Confindustria Toscana: “Le imprese a disposizione per vaccinare i lavoratori in azienda”

Il presidente Maurizio Bigazzi: "Contribuiremo a velocizzare la messa in sicurezza di tutta la popolazione"

“Le imprese toscane pronte a collaborare: a disposizione per vaccinare in azienda i lavoratori”
Lo annuncia il presidente di Confindustria Toscana Maurizio Bigazzi precisando che verranno utilizzate le strutture e i medici delle aziende, accellerando la messa in sicurezza della popolazione.

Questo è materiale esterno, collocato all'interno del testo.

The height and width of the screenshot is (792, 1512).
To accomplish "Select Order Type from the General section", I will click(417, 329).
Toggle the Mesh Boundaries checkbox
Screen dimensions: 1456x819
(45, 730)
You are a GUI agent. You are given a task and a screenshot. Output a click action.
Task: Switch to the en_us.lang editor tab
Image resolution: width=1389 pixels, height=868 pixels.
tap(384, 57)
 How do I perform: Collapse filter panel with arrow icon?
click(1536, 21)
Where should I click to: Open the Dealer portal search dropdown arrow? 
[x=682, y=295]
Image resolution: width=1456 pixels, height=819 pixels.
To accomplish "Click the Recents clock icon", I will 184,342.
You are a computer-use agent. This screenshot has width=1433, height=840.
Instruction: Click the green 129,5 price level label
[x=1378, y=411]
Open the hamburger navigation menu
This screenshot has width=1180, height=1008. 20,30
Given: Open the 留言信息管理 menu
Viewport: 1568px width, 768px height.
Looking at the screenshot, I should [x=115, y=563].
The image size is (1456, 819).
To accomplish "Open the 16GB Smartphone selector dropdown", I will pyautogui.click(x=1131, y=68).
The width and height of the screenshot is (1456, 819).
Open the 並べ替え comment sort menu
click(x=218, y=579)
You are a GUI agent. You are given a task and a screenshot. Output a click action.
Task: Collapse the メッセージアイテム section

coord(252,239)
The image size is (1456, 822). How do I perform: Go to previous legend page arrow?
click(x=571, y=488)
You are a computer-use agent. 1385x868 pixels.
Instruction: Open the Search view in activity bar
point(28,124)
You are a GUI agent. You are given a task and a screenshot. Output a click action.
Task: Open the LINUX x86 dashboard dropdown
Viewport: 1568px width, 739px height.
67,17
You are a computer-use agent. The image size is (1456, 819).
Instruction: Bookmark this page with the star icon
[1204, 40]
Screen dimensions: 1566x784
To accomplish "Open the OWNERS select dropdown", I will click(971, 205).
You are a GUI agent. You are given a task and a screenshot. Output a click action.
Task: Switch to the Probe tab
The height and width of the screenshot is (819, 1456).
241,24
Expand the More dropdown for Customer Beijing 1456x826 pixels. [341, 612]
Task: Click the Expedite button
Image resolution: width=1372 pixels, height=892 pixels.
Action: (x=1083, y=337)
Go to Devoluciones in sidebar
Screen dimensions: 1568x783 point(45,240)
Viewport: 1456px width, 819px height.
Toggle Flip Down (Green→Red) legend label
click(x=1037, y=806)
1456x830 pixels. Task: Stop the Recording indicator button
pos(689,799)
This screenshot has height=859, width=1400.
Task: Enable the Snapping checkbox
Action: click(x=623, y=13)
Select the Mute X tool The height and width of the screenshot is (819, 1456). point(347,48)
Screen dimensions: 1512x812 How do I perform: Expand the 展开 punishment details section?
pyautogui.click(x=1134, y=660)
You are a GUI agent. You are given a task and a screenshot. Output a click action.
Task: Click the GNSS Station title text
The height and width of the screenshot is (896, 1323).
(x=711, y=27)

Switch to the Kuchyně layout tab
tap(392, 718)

Le imprese toscane, quindi, si offrono per la somministrazione del vaccino ai propri dipendenti e collaboratori, attraverso il medico competente e dentro i propri spazi aziendali, in locali riservati e resi idonei allo scopo.

“Vaccinando in azienda dipendenti e collaboratori contribuiremo a velocizzare la messa in sicurezza di tutta la popolazione, rendendo così, non solo un utile servizio alla comunità, ma contribuendo anche a migliorare la competitività economica toscana – spiega il presidente di Confindustria Toscana, che nei giorni scorsi ha scritto una lettera al presidente della Regione Toscana, in cui ha esplicitato la disponibilità delle imprese toscane di Confindustria e oggi rinnova l’offerta -, L’iniziativa da intraprendere naturalmente nelle fasi del piano vaccinale successive a quella attuale che sta prevedendo la vaccinazione delle categorie più a rischio. Sarebbe una iniziativa realizzabile senza alcun costo per il sistema sanitario e che, anzi, contribuirebbe ad abbreviare i tempi della campagna vaccinale”.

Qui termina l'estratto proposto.